Le Corbusier
A comienzos del siglo XX, Le Corbusier plantea una ruptura radical con la arquitectura académica y neoclásica, proponiendo una nueva estética ligada al mundo de la ingeniería, la industria y la tecnología. Para él, la arquitectura debía aprender más del automóvil, los aviones o los transatlánticos que de los órdenes clásicos, ya que estos objetos respondían a leyes científicas, aerodinámicas y funcionales. La casa se concibe como una “máquina de habitar”, eficiente y racional, apoyada en el redescubrimiento del hormigón armado como material moderno. Su pensamiento rechaza la ornamentación y busca una arquitectura universal, repetible y estandarizada, capaz de responder rápidamente a las necesidades de vivienda de una sociedad marcada por la industrialización y, más adelante, por la reconstrucción tras la guerra.
Este enfoque se concreta en propuestas como la Maison Domino y los cinco puntos de una nueva arquitectura: la casa elevada sobre columnas, la planta libre, la fachada libre, las ventanas horizontales y la terraza jardín. Estos principios permiten una organización modular del espacio y una clara separación entre estructura y cerramiento, facilitando la producción en serie y una nueva relación entre interior y exterior. Le Corbusier traslada estas ideas también al urbanismo, proponiendo ciudades organizadas según funciones: vivienda, trabajo, ocio, y adaptadas al automóvil, integrando carreteras y grandes infraestructuras. Aunque estas propuestas no siempre resultaron mejores que la ciudad tradicional, respondían a un razonamiento científico y a una voluntad de orden, claridad y eficiencia, alineadas con el espíritu moderno y el ideal de una ciudadanía igualitaria.
Sin embargo, hacia el final de su trayectoria, Le Corbusier comienza a contradecir muchas de sus ideas iniciales. En proyectos como la Capilla de Notre-Dame du Haut en Ronchamp, abandona la pureza geométrica, la estandarización y la estricta racionalidad funcional para adoptar una arquitectura más orgánica, expresiva e imperfecta.

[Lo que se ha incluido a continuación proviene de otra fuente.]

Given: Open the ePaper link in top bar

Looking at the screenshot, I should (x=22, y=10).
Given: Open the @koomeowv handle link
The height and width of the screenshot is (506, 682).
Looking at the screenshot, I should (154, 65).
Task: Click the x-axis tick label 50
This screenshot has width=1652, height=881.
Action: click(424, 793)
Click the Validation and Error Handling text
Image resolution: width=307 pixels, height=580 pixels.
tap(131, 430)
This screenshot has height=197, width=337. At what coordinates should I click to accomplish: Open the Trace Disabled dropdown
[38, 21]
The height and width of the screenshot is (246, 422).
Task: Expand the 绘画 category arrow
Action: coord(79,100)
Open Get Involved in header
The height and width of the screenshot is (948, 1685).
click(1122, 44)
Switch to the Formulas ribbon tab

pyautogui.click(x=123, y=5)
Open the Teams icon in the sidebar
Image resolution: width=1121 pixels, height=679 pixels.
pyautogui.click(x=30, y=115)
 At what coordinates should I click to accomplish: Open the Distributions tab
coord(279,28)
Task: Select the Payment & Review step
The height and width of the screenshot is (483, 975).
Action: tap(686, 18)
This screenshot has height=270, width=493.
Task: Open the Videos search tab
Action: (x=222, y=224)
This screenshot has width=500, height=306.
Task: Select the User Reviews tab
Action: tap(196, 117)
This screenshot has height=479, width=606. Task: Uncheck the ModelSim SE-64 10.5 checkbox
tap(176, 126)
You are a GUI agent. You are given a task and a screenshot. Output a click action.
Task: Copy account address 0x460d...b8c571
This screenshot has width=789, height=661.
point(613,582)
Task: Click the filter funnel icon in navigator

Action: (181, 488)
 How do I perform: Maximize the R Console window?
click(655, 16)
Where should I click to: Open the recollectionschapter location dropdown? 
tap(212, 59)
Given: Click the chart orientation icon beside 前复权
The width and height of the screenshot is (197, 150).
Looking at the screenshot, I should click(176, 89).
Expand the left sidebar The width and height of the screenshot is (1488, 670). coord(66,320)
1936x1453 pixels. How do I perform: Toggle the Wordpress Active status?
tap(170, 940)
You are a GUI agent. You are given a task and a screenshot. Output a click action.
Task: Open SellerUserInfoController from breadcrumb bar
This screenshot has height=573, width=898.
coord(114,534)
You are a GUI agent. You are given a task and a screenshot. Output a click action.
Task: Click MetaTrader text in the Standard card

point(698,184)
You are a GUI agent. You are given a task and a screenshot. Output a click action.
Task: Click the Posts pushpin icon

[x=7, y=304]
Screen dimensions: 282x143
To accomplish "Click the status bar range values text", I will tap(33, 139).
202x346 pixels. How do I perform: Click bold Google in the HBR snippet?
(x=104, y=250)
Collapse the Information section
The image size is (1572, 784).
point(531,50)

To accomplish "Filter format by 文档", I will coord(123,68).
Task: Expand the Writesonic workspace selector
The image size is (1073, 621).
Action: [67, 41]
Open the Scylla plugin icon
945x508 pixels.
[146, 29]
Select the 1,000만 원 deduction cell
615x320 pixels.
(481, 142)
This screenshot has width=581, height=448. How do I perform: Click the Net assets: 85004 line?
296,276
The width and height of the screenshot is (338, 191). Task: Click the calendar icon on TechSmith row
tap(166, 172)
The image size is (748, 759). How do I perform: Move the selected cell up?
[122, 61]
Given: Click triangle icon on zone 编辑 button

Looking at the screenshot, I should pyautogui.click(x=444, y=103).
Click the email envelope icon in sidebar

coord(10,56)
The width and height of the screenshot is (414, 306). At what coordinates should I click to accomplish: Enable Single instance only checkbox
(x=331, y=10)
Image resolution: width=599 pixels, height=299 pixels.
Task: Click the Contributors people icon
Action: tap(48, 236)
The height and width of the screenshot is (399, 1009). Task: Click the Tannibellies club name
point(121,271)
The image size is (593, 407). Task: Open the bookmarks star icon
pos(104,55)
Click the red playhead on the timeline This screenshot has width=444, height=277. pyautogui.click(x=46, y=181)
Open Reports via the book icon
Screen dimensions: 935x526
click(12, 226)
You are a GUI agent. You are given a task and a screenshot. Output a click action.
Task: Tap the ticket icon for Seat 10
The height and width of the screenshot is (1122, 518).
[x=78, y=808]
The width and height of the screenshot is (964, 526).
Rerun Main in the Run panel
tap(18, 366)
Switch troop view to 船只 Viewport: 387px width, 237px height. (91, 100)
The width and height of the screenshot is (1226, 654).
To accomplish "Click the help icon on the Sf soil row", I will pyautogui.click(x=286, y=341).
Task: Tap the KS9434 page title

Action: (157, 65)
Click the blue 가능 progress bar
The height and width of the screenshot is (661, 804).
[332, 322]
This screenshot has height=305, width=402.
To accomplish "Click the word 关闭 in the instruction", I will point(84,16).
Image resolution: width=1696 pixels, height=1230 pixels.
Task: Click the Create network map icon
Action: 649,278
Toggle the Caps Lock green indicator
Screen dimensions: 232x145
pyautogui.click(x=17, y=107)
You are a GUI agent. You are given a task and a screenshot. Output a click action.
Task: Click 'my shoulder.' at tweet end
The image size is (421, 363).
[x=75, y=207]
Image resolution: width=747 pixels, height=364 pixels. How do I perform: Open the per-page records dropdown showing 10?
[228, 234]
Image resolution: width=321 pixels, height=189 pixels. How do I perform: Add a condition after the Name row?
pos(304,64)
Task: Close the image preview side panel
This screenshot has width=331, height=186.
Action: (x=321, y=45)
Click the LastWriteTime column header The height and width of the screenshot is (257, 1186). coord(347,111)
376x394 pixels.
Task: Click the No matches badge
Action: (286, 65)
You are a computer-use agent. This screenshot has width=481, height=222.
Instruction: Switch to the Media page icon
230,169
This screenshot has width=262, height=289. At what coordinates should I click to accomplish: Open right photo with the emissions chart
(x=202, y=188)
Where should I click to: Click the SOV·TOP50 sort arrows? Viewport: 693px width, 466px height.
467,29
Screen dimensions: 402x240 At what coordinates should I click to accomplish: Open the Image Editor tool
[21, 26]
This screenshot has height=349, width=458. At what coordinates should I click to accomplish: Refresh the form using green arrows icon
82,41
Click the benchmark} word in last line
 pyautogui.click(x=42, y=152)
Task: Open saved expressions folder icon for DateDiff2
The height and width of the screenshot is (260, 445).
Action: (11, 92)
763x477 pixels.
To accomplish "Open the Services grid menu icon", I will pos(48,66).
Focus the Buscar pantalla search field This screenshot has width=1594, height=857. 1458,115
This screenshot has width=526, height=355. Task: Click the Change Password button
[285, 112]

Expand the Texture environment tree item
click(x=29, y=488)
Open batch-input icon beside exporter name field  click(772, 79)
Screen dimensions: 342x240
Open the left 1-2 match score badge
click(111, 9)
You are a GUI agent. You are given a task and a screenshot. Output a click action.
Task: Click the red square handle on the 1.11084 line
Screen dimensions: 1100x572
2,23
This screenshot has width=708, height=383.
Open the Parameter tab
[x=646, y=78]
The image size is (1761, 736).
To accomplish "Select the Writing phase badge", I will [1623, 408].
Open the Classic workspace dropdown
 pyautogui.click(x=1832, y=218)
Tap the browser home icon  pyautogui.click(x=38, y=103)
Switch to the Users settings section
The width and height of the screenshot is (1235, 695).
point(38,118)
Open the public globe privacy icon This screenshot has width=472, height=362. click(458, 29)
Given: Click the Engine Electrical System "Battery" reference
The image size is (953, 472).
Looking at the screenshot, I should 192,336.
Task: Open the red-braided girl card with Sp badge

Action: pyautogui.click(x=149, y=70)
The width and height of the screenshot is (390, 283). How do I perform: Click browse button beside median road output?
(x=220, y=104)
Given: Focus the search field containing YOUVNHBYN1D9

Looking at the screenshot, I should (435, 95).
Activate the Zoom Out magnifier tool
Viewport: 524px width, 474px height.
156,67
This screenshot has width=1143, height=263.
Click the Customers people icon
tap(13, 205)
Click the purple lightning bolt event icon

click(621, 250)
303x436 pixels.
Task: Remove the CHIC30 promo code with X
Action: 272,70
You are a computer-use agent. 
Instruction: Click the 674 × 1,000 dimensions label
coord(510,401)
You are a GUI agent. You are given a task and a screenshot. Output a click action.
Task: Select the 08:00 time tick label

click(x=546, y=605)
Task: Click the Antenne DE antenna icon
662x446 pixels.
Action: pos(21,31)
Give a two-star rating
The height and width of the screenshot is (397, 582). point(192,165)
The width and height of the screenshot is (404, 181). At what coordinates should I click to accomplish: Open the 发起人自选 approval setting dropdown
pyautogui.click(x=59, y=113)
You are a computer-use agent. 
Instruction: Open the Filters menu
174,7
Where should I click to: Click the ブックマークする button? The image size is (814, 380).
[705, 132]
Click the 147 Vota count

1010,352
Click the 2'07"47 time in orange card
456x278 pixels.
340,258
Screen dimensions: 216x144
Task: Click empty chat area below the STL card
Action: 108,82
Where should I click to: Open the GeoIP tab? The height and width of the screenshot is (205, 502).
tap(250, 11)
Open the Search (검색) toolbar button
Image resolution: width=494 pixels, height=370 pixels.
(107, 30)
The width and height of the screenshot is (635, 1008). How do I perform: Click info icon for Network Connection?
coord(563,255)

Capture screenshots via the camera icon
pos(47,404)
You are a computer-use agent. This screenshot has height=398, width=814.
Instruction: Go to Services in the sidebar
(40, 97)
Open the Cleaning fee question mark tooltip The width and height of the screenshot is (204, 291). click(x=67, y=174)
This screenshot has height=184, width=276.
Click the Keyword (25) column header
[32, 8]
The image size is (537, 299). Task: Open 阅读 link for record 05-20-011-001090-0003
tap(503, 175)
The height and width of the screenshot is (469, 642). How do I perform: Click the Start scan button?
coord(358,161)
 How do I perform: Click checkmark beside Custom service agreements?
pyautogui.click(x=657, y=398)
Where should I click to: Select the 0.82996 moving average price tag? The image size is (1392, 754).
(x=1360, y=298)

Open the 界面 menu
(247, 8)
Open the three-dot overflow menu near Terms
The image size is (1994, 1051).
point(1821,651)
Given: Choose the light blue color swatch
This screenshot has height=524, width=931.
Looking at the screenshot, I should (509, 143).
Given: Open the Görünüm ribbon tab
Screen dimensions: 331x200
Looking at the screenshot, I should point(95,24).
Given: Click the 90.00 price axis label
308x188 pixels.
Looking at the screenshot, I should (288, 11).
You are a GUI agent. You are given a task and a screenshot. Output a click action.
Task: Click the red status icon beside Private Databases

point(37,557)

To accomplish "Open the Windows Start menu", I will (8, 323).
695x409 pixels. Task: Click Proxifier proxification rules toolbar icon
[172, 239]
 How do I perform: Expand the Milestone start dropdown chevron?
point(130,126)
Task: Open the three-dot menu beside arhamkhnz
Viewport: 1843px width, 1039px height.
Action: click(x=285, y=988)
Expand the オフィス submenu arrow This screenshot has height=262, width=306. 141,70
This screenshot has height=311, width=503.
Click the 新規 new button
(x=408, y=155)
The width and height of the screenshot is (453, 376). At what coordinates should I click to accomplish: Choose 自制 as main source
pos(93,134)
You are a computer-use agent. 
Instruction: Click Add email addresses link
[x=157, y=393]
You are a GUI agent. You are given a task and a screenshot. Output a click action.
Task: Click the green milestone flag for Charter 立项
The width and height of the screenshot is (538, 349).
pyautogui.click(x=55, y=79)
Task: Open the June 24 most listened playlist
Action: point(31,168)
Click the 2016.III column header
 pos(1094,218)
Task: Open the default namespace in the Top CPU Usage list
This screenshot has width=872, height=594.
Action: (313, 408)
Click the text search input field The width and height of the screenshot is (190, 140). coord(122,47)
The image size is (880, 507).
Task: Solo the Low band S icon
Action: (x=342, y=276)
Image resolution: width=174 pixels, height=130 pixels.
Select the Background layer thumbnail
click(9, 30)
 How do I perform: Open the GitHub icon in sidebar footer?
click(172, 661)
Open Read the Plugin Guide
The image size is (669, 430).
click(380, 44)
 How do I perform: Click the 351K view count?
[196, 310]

El hormigón ya no es liso ni industrial, sino pesado y casi escultórico; la luz se vuelve simbólica y emocional; el espacio religioso recupera una dimensión espiritual y abstracta, capaz de generar sacralidad. Esta iglesia demuestra que Le Corbusier reconoce los límites del racionalismo absoluto y se abre a una arquitectura más intuitiva, cercana a la experiencia humana y sensorial, evidenciando una evolución profunda y autocrítica dentro de su propio pensamiento moderno.